3 veteran starters Yankees must target to ease pain of Carlos Rodón injury

The rotation is already crumbling and it's still October.
Division Series - Toronto Blue Jays v New York Yankees - Game Three
Division Series - Toronto Blue Jays v New York Yankees - Game Three | Ishika Samant/GettyImages

The New York Yankees have a problem brewing. The starting rotation already faced some uncertainty in 2026, without a firm timeline and hazy expectations for Gerrit Cole, and even less certainty surrounding Clarke Schmidt, as both hurlers recover from Tommy John surgery. And that was before the latest Carlos Rodón news.

The veteran left-hander went under the knife to clean up loose bodies and deal with a bone spur in his left elbow, which will sideline him for the first few weeks of the 2026 season. With that, the need for a possible depth starter just got ratcheted up, and the quality of the targets now must be a pitcher who can carry his weight in the rotation for the duration of the season.

No, despite the rumors that will surely percolate due to the somewhat misleading gap in extension talks, Tarik Skubal won't be a realistic target. As much as it would be the stuff that dreams are made of, there's virtually no way the Yankees will carry three record-setting contracts, plus what's left of Rodón's $162 million deal, all in the same rotation - and you can't trade for Skubal without extending him. You just can't.

Instead, a quality veteran on a short-term deal makes the most sense. These three best fit the bill.

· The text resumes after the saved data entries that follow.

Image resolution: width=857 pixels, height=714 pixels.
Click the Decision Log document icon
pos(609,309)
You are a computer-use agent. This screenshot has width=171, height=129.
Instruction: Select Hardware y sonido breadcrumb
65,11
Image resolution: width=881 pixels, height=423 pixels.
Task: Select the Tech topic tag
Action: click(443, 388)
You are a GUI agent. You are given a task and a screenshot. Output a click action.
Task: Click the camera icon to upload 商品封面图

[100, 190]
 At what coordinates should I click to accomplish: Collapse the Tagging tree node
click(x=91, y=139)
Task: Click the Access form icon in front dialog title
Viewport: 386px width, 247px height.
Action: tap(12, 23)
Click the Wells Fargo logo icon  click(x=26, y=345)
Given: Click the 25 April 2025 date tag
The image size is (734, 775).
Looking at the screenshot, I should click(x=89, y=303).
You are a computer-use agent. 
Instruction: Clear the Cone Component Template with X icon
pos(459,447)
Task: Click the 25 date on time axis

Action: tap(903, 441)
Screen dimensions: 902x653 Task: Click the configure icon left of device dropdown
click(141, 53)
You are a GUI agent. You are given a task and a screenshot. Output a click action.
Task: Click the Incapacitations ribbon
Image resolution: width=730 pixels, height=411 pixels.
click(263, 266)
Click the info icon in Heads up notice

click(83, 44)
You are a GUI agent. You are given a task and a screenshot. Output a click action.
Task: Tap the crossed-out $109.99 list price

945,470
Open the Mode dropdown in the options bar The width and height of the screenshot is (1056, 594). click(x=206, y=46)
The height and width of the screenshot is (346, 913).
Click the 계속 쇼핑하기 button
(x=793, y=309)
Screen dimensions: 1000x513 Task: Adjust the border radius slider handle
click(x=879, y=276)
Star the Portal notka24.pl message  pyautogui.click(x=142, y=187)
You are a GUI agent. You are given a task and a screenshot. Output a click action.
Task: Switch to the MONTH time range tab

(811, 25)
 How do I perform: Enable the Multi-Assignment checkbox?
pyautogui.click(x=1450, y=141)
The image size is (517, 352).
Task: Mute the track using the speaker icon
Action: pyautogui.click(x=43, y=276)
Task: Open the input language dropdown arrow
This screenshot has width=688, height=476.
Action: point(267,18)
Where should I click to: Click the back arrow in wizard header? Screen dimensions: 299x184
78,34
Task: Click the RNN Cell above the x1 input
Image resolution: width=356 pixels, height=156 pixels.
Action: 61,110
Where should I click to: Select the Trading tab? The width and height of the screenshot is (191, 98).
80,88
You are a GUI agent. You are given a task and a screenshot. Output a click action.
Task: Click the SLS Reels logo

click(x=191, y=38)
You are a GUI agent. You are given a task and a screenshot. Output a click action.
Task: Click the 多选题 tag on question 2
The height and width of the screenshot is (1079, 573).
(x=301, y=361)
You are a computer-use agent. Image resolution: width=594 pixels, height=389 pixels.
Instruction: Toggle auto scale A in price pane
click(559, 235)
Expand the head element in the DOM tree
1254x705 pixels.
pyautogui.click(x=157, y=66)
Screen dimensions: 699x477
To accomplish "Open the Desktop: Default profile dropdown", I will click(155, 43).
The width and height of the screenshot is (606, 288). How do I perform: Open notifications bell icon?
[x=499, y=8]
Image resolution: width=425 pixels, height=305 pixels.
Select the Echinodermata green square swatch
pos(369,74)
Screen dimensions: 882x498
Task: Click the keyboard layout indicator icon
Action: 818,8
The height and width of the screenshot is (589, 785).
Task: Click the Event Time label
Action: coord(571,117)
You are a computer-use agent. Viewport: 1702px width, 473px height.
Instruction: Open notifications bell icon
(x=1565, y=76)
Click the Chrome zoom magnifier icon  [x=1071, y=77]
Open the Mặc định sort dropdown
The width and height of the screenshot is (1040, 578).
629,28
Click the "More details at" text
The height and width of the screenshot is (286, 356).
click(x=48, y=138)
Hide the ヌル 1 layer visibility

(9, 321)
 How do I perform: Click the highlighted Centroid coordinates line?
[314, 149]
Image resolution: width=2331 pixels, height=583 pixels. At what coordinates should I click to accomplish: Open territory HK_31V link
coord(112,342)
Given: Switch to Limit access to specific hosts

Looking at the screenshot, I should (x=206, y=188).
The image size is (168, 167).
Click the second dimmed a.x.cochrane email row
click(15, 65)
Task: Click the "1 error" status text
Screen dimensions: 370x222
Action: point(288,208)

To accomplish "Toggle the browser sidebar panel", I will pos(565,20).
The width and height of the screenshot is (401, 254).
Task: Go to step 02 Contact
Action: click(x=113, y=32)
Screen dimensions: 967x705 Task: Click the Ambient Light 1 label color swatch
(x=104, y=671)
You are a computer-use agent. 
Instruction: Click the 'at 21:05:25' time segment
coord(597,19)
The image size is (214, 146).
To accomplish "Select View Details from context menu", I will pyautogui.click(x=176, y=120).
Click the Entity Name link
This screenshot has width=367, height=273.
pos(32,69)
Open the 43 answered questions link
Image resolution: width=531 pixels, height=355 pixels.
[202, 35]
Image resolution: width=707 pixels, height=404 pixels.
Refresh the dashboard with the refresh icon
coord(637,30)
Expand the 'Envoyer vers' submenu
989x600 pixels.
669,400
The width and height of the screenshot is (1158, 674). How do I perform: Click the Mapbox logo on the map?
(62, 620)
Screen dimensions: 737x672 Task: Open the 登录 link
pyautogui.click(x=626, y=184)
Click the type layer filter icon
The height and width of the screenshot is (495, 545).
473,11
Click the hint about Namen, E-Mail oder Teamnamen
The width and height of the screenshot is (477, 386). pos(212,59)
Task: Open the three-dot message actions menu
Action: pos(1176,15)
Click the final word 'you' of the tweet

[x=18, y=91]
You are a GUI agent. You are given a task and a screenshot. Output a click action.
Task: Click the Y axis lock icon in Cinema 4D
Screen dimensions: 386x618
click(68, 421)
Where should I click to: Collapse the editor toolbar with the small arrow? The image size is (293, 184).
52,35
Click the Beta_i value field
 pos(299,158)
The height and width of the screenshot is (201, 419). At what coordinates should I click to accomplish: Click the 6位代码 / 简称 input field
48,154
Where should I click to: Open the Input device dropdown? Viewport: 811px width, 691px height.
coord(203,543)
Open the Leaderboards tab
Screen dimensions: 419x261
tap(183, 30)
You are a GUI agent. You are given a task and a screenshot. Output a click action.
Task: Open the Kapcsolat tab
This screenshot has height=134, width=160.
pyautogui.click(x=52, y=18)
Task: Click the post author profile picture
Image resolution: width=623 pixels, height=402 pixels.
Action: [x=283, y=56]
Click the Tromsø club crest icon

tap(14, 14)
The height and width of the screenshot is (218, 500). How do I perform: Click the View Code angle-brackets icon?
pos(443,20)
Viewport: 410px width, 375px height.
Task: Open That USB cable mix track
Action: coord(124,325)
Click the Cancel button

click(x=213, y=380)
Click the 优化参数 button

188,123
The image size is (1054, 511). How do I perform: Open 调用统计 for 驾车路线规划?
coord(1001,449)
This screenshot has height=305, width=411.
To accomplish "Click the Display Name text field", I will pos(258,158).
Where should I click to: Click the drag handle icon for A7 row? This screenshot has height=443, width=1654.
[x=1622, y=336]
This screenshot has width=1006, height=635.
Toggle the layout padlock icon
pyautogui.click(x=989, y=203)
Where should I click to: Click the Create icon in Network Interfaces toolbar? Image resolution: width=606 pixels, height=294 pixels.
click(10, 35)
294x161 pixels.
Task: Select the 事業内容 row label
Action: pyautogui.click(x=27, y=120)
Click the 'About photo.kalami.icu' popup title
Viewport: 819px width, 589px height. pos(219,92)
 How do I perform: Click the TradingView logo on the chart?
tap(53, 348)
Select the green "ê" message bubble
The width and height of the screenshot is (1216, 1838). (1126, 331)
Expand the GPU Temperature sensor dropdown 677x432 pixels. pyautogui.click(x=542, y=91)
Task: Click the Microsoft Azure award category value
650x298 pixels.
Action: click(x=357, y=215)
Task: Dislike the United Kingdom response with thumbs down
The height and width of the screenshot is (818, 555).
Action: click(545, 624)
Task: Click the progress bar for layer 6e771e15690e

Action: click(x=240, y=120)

Three free-agent starters that must be on the Yankees' radar to weather the Carlos Rodón injury storm

Merrill Kelly

Merrill Kelly makes sense for the Yankees in more ways than one. The 37-year-old has spent the last six-and-a-half years, prior to being traded to the Texas Rangers at the deadline, navigating the NL West gauntlet and having success. Being no stranger to neutralizing high-powered offenses will serve him well in the AL East.

After failing to crack the big league roster as a youngster, the former Tampa Bay Rays draft pick tried his luck over in Korea. Since he returned stateside, he's been a quality arm, posting a 3.77 career big league ERA, while looking even better in 2025 with a 3.52 mark. He's also relatively durable, tossing 158 or more innings in four of the last five seasons.

A one or maybe two-year contract, at mid-level money, is all it would take to get this done.

Chris Bassitt

What's better than making yourself stronger while weakening a rival in the process? That's exactly what the Yankees could achieve here with Chris Bassitt in stealing him away from the Toronto Blue Jays in free agency.

The Jays will have a lot of decisions to make regarding their rotation, but with youngsters like Trey Yesavage pushing forward, a veteran like the 36-year-old Bassitt could shake free.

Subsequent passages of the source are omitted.